No fru fru coffee here. :grumpy:
Captain Ron
01-31-2016, 07:07 PM
I've had plenty of Waffle House coffee. I had some friends who loved late-night Waffle House and were regulars enough to have their own coffee order, double the standard strength. I am often considered a coffee snob but I'll drink the swill if that's all there is to be had. I really can't stand the folger's/instant stuff any more though, tons of acid and very little caffeine.
The rifleman next door
01-31-2016, 07:39 PM
I make espresso with a Moka pot at home with Lavazza Crema. I drink two three ounce cups before I leave for work and I mix a couple of Americano with the res during the 12-hour day if I need it.
R. Lafayette
02-01-2016, 06:44 AM
Peet's single source coffee beans + small Cuisinart grinder = Morning heaven
But the wife recently stopped working and the family income is reduced. So we'll be making Kirkland coffee from huge bags soon enough...
jesselp
02-01-2016, 08:30 AM
Peet's single source coffee beans + small Cuisinart grinder = Morning heaven
But the wife recently stopped working and the family income is reduced.
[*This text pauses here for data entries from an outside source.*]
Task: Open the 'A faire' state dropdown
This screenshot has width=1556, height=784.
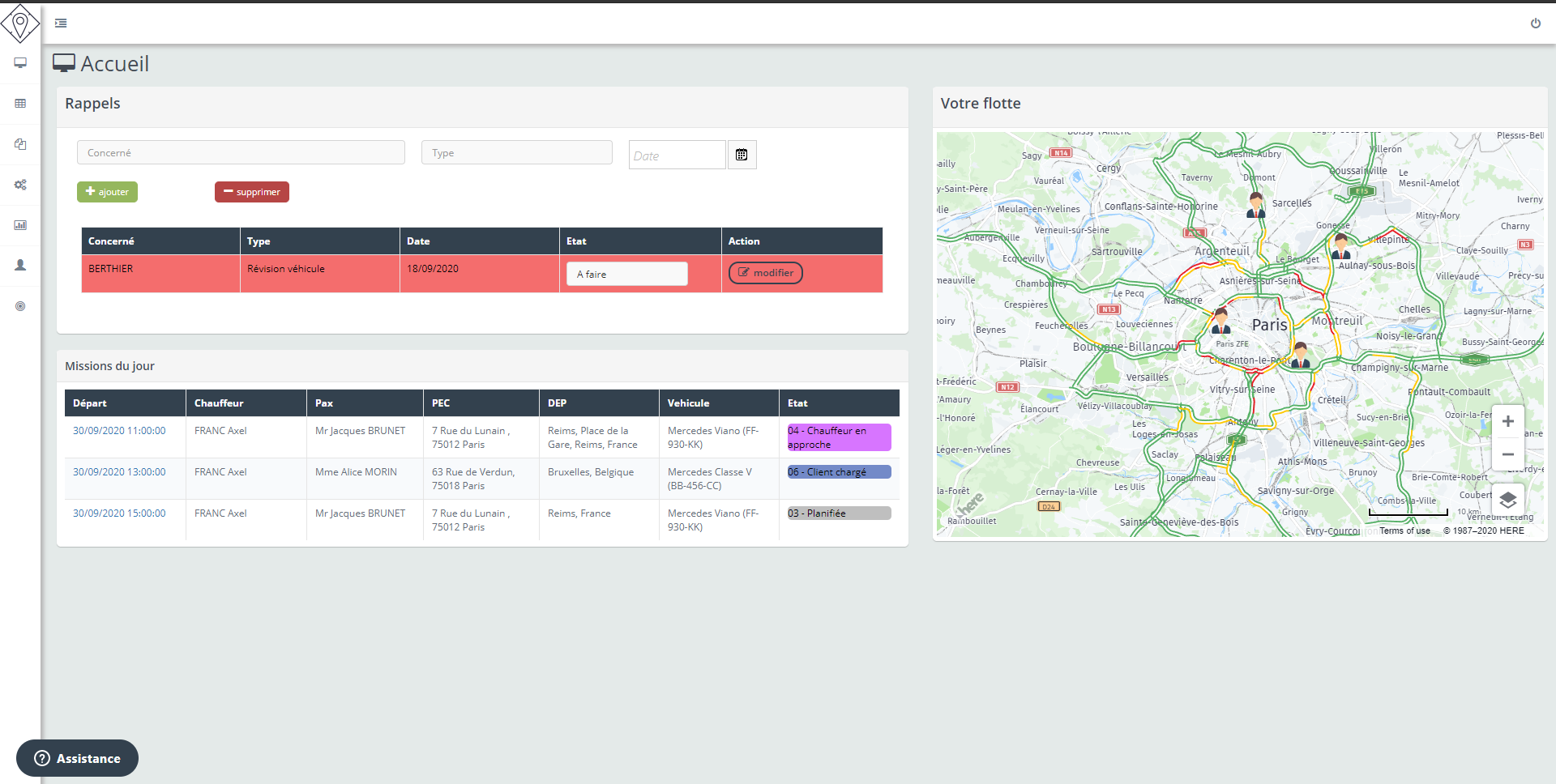Action: tap(626, 274)
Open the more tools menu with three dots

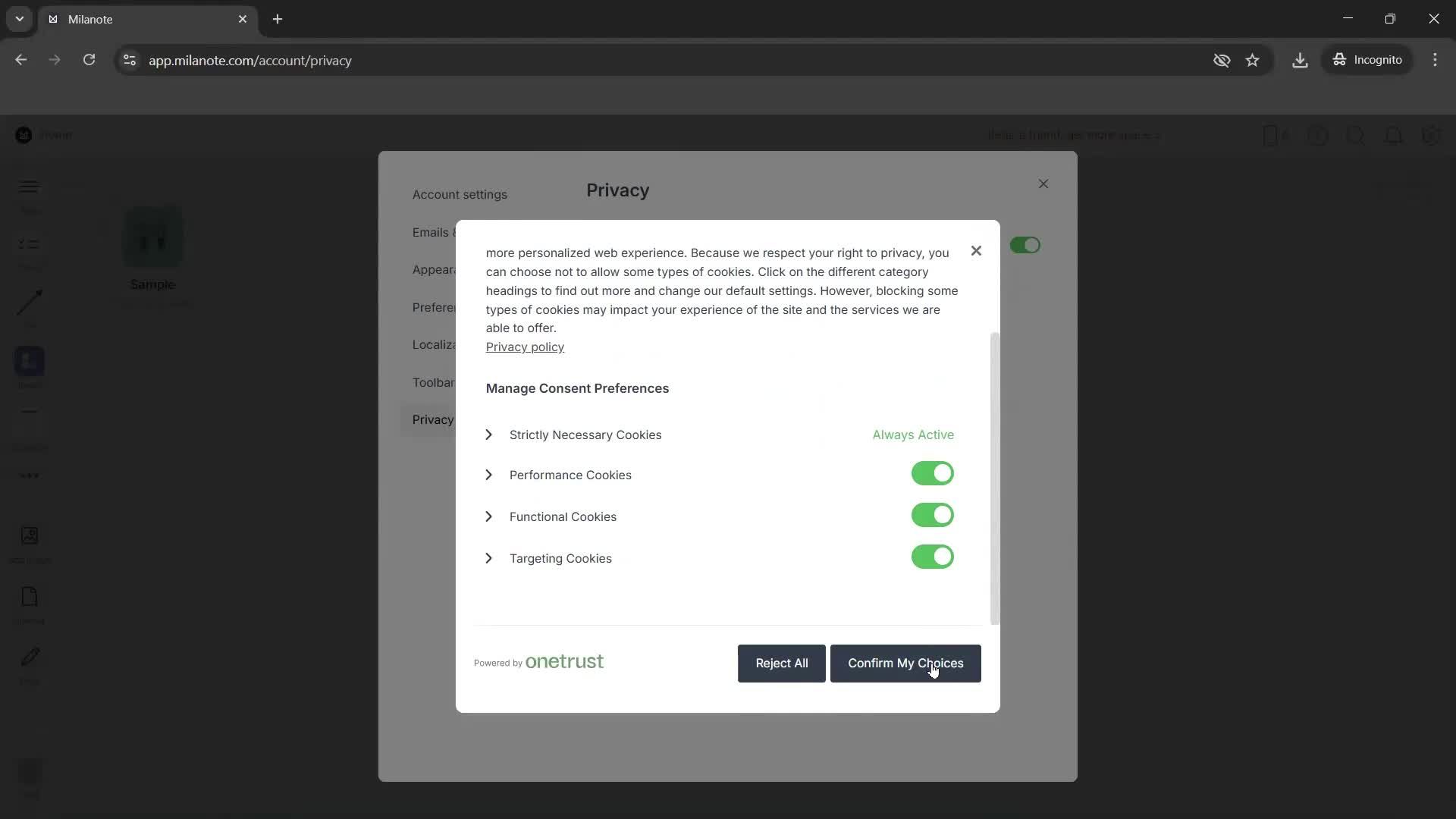tap(29, 475)
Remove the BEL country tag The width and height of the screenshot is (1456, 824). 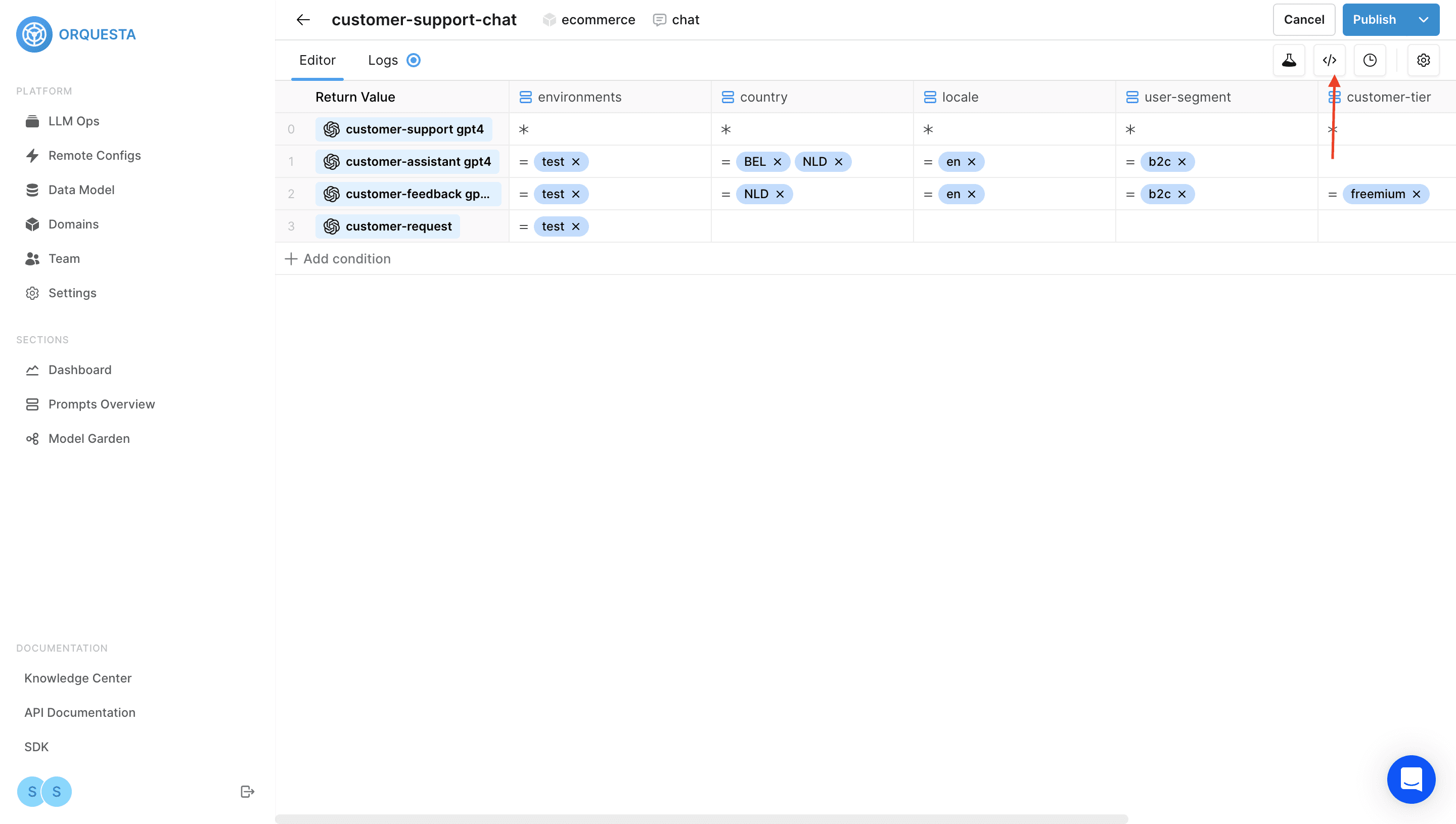pyautogui.click(x=778, y=162)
So we'll be making Kirkland coffee from huge bags soon enough...
My wife stopped working out of the house 18 months ago. Family income dropped by almost $200k a year, when you add in the cost of the health insurance she provided.
We've been drinking a lot of that Kirkland coffee - it's really not half bad, especially when it's used in an automatic drip machine that we set up with a timer so there's hot coffee the minute we wake up. I do keep a stash of "Special Occasion Beans" around for when I want to put care into making them right, but to get me going in the morning the Kirkland does fine.
That said, I'll gladly trade the quality of my everyday cup of coffee for my kids to have their mom around to raise them right!